WHAT IS REQUIRED —
Starting at the first line, copy the data below through to the end, exactly.

(INPUT DATA Opens)

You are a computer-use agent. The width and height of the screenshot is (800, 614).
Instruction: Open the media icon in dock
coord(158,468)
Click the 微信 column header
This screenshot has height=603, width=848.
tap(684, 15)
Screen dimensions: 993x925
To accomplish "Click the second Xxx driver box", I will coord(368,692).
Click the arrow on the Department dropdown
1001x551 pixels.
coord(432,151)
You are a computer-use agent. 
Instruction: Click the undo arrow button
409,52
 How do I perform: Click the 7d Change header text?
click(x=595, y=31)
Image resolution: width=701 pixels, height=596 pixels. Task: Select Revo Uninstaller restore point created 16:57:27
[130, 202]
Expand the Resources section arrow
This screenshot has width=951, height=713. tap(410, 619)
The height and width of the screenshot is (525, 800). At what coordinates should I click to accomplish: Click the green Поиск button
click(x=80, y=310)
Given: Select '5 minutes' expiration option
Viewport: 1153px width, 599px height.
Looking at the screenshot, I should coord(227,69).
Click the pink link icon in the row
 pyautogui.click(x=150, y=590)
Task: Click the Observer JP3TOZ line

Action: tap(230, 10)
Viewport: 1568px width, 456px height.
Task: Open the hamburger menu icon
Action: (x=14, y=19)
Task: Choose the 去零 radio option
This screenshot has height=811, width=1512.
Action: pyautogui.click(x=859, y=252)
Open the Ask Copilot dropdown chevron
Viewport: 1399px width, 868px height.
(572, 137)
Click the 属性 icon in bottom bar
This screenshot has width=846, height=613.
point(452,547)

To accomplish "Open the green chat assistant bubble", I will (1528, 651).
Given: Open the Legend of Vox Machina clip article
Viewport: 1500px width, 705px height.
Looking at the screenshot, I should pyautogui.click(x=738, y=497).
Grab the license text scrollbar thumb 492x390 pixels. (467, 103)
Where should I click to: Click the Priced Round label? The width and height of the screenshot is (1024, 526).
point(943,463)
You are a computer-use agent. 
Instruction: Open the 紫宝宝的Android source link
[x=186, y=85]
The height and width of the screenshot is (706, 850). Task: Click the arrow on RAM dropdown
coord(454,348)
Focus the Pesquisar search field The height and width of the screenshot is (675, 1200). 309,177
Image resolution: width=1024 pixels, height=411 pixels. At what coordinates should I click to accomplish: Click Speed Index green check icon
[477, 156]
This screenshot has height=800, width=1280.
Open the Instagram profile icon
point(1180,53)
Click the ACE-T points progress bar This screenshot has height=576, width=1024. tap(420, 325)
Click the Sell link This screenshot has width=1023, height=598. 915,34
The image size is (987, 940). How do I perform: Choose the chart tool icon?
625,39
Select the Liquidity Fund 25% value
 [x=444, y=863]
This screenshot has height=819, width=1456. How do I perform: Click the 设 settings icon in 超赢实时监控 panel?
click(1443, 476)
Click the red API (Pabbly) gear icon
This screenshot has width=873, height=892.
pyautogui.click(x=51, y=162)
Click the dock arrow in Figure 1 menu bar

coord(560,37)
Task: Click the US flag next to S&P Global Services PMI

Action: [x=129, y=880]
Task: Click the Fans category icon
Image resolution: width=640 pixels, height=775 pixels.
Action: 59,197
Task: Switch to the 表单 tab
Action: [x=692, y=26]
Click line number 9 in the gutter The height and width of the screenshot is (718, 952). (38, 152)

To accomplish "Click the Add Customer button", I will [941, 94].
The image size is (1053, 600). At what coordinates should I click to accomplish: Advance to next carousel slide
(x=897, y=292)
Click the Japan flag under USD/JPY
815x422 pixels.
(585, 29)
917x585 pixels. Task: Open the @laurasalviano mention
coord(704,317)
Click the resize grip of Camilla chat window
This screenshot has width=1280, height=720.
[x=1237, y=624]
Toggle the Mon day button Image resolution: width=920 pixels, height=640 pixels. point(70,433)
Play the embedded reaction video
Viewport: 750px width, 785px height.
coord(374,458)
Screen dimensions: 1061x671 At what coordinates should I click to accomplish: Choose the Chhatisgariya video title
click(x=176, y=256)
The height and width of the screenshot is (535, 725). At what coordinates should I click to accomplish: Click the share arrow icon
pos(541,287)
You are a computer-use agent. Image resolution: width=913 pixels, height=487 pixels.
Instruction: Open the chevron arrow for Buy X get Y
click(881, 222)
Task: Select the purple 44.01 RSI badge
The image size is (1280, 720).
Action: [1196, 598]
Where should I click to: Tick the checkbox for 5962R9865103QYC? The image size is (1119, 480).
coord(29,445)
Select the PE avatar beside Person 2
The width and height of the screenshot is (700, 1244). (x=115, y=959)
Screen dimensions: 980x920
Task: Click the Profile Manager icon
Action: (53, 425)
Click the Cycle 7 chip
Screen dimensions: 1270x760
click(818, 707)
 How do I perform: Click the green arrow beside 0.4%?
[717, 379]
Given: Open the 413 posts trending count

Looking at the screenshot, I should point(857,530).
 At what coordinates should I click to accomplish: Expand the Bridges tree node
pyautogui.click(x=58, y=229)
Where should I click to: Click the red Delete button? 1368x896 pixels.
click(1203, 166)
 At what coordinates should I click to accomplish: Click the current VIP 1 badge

(INPUT DATA Closes)

WRITTEN RESPONSE —
You are a computer-use agent. The width and height of the screenshot is (800, 614).
Instruction: Open the media icon in dock
coord(158,468)
Click the 微信 column header
This screenshot has height=603, width=848.
tap(684, 15)
Screen dimensions: 993x925
To accomplish "Click the second Xxx driver box", I will coord(368,692).
Click the arrow on the Department dropdown
1001x551 pixels.
coord(432,151)
You are a computer-use agent. 
Instruction: Click the undo arrow button
409,52
 How do I perform: Click the 7d Change header text?
click(x=595, y=31)
Image resolution: width=701 pixels, height=596 pixels. Task: Select Revo Uninstaller restore point created 16:57:27
[130, 202]
Expand the Resources section arrow
This screenshot has width=951, height=713. tap(410, 619)
The height and width of the screenshot is (525, 800). At what coordinates should I click to accomplish: Click the green Поиск button
click(x=80, y=310)
Given: Select '5 minutes' expiration option
Viewport: 1153px width, 599px height.
Looking at the screenshot, I should coord(227,69).
Click the pink link icon in the row
 pyautogui.click(x=150, y=590)
Task: Click the Observer JP3TOZ line

Action: tap(230, 10)
Viewport: 1568px width, 456px height.
Task: Open the hamburger menu icon
Action: (x=14, y=19)
Task: Choose the 去零 radio option
This screenshot has height=811, width=1512.
Action: pyautogui.click(x=859, y=252)
Open the Ask Copilot dropdown chevron
Viewport: 1399px width, 868px height.
(572, 137)
Click the 属性 icon in bottom bar
This screenshot has width=846, height=613.
point(452,547)

To accomplish "Open the green chat assistant bubble", I will (1528, 651).
Given: Open the Legend of Vox Machina clip article
Viewport: 1500px width, 705px height.
Looking at the screenshot, I should pyautogui.click(x=738, y=497).
Grab the license text scrollbar thumb 492x390 pixels. (467, 103)
Where should I click to: Click the Priced Round label? The width and height of the screenshot is (1024, 526).
point(943,463)
You are a computer-use agent. 
Instruction: Open the 紫宝宝的Android source link
[x=186, y=85]
The height and width of the screenshot is (706, 850). Task: Click the arrow on RAM dropdown
coord(454,348)
Focus the Pesquisar search field The height and width of the screenshot is (675, 1200). 309,177
Image resolution: width=1024 pixels, height=411 pixels. At what coordinates should I click to accomplish: Click Speed Index green check icon
[477, 156]
This screenshot has height=800, width=1280.
Open the Instagram profile icon
point(1180,53)
Click the ACE-T points progress bar This screenshot has height=576, width=1024. tap(420, 325)
Click the Sell link This screenshot has width=1023, height=598. 915,34
The image size is (987, 940). How do I perform: Choose the chart tool icon?
625,39
Select the Liquidity Fund 25% value
 [x=444, y=863]
This screenshot has height=819, width=1456. How do I perform: Click the 设 settings icon in 超赢实时监控 panel?
click(1443, 476)
Click the red API (Pabbly) gear icon
This screenshot has width=873, height=892.
pyautogui.click(x=51, y=162)
Click the dock arrow in Figure 1 menu bar

coord(560,37)
Task: Click the US flag next to S&P Global Services PMI

Action: [x=129, y=880]
Task: Click the Fans category icon
Image resolution: width=640 pixels, height=775 pixels.
Action: 59,197
Task: Switch to the 表单 tab
Action: [x=692, y=26]
Click line number 9 in the gutter The height and width of the screenshot is (718, 952). (38, 152)

To accomplish "Click the Add Customer button", I will [941, 94].
The image size is (1053, 600). At what coordinates should I click to accomplish: Advance to next carousel slide
(x=897, y=292)
Click the Japan flag under USD/JPY
815x422 pixels.
(585, 29)
917x585 pixels. Task: Open the @laurasalviano mention
coord(704,317)
Click the resize grip of Camilla chat window
This screenshot has width=1280, height=720.
[x=1237, y=624]
Toggle the Mon day button Image resolution: width=920 pixels, height=640 pixels. point(70,433)
Play the embedded reaction video
Viewport: 750px width, 785px height.
coord(374,458)
Screen dimensions: 1061x671 At what coordinates should I click to accomplish: Choose the Chhatisgariya video title
click(x=176, y=256)
The height and width of the screenshot is (535, 725). At what coordinates should I click to accomplish: Click the share arrow icon
pos(541,287)
You are a computer-use agent. Image resolution: width=913 pixels, height=487 pixels.
Instruction: Open the chevron arrow for Buy X get Y
click(881, 222)
Task: Select the purple 44.01 RSI badge
The image size is (1280, 720).
Action: [1196, 598]
Where should I click to: Tick the checkbox for 5962R9865103QYC? The image size is (1119, 480).
coord(29,445)
Select the PE avatar beside Person 2
The width and height of the screenshot is (700, 1244). (x=115, y=959)
Screen dimensions: 980x920
Task: Click the Profile Manager icon
Action: (53, 425)
Click the Cycle 7 chip
Screen dimensions: 1270x760
click(818, 707)
 How do I perform: Click the green arrow beside 0.4%?
[717, 379]
Given: Open the 413 posts trending count

Looking at the screenshot, I should point(857,530).
 At what coordinates should I click to accomplish: Expand the Bridges tree node
pyautogui.click(x=58, y=229)
Where should I click to: Click the red Delete button? 1368x896 pixels.
click(1203, 166)
 At what coordinates should I click to accomplish: Click the current VIP 1 badge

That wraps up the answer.